> _WHAT IS EXPECTED_: Copy the lines below word for word, starting with the line that contains "Enable the Khóa lock checkbox" and going on through the line that contains "Action: click(x=28, y=1449)".

#### MATERIAL TO PROCESS ####

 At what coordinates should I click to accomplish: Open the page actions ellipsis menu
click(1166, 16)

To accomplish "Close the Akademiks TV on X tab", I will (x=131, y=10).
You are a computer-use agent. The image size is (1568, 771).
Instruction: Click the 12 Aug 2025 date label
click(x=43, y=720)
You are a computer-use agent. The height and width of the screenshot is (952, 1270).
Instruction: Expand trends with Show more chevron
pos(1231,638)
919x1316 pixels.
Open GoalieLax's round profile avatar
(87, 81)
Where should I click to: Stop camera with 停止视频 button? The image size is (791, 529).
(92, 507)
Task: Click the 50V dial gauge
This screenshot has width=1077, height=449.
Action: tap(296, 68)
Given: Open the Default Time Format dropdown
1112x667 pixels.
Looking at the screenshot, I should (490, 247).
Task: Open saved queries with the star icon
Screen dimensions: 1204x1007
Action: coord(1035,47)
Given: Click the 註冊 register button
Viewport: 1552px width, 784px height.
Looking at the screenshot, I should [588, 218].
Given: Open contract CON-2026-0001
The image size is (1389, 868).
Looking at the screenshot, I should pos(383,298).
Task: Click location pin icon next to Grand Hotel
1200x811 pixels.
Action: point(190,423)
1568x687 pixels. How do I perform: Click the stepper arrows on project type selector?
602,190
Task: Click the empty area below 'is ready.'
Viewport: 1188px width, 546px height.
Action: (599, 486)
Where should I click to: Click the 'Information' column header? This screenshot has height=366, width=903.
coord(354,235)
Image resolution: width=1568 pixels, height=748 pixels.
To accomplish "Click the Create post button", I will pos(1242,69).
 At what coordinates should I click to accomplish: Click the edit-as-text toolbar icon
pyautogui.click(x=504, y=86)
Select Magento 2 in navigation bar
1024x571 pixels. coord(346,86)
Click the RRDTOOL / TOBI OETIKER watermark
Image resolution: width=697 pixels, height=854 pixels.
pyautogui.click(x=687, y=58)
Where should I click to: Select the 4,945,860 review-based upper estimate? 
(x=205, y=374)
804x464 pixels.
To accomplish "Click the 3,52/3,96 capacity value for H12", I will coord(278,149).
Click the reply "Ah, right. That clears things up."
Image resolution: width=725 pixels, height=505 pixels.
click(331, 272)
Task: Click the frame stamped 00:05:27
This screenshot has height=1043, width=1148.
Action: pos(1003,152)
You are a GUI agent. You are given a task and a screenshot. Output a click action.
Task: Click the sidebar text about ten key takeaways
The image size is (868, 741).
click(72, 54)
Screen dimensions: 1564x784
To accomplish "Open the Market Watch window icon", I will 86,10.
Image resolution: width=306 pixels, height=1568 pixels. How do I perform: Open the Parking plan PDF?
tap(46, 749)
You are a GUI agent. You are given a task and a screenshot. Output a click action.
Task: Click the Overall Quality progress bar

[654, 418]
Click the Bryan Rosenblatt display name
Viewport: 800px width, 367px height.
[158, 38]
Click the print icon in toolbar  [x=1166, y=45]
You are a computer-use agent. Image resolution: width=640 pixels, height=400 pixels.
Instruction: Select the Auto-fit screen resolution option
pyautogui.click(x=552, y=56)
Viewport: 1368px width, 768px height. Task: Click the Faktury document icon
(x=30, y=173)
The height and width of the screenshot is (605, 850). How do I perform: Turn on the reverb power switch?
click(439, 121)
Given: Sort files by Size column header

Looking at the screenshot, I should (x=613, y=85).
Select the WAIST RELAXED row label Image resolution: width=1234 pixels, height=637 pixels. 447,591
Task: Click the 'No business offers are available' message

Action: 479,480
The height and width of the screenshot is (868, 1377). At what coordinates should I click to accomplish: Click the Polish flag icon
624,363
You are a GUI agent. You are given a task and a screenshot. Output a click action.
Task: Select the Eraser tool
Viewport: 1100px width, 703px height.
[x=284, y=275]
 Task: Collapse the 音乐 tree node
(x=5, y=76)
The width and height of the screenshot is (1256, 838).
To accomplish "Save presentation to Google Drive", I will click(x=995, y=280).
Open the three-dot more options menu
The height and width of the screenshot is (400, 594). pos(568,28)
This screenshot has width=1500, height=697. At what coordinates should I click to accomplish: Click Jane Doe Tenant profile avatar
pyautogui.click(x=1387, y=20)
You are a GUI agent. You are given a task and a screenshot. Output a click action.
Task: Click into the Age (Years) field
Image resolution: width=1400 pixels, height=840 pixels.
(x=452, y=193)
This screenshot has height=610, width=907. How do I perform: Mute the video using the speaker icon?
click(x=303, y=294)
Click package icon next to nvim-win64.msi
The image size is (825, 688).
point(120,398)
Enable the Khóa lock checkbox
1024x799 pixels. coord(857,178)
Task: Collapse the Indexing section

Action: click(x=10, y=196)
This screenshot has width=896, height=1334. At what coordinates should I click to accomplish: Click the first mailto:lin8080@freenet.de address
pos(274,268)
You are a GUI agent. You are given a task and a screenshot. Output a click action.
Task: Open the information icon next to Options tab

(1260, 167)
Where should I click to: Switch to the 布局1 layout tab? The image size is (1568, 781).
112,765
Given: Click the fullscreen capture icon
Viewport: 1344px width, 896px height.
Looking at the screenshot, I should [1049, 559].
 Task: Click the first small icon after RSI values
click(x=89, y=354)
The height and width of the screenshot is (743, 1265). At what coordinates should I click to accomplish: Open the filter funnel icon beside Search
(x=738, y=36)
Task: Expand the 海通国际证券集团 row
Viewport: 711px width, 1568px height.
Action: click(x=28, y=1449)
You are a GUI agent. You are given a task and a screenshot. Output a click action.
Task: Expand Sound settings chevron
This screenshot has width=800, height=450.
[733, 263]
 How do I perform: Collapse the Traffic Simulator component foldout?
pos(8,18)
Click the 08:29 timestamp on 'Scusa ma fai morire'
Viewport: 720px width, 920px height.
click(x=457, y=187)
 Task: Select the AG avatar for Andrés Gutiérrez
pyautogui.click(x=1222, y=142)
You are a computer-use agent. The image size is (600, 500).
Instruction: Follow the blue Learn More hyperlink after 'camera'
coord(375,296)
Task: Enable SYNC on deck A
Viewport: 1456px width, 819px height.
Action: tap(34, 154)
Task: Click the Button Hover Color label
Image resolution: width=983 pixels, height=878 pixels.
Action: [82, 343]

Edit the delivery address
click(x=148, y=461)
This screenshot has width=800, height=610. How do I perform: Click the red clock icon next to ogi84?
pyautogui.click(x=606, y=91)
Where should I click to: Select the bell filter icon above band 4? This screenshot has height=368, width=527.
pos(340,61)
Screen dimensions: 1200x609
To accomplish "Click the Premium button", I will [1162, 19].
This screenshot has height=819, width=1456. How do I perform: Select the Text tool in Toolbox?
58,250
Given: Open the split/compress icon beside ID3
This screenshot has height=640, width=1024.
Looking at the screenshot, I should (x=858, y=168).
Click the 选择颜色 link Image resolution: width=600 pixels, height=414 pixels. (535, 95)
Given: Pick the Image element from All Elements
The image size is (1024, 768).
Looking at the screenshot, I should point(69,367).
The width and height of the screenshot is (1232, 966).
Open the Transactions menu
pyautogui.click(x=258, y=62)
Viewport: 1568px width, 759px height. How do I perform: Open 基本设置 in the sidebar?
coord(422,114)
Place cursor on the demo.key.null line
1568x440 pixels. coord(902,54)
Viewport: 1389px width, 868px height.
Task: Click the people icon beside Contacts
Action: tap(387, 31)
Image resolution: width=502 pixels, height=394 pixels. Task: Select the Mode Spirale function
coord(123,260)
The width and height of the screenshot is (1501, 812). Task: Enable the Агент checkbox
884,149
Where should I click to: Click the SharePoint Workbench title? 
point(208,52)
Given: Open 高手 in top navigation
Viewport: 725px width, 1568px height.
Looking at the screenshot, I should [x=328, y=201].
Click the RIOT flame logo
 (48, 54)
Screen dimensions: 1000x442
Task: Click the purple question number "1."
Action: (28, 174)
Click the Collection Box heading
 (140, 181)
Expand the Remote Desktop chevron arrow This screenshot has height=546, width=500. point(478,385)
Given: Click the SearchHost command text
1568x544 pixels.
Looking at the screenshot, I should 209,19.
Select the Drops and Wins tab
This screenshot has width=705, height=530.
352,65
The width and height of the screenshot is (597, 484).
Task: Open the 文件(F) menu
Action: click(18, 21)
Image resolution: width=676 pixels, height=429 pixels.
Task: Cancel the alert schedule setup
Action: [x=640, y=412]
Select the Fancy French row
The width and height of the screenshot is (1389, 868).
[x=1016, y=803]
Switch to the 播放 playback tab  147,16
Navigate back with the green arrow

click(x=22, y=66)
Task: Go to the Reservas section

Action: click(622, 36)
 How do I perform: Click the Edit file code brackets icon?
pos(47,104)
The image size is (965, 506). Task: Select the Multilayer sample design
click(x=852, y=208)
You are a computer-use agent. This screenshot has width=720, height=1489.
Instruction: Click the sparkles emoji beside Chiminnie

####

> _PROBLEM SOLUTION_:
Enable the Khóa lock checkbox
1024x799 pixels. coord(857,178)
Task: Collapse the Indexing section

Action: click(x=10, y=196)
This screenshot has width=896, height=1334. At what coordinates should I click to accomplish: Click the first mailto:lin8080@freenet.de address
pos(274,268)
You are a GUI agent. You are given a task and a screenshot. Output a click action.
Task: Open the information icon next to Options tab

(1260, 167)
Where should I click to: Switch to the 布局1 layout tab? The image size is (1568, 781).
112,765
Given: Click the fullscreen capture icon
Viewport: 1344px width, 896px height.
Looking at the screenshot, I should [1049, 559].
 Task: Click the first small icon after RSI values
click(x=89, y=354)
The height and width of the screenshot is (743, 1265). At what coordinates should I click to accomplish: Open the filter funnel icon beside Search
(x=738, y=36)
Task: Expand the 海通国际证券集团 row
Viewport: 711px width, 1568px height.
Action: click(x=28, y=1449)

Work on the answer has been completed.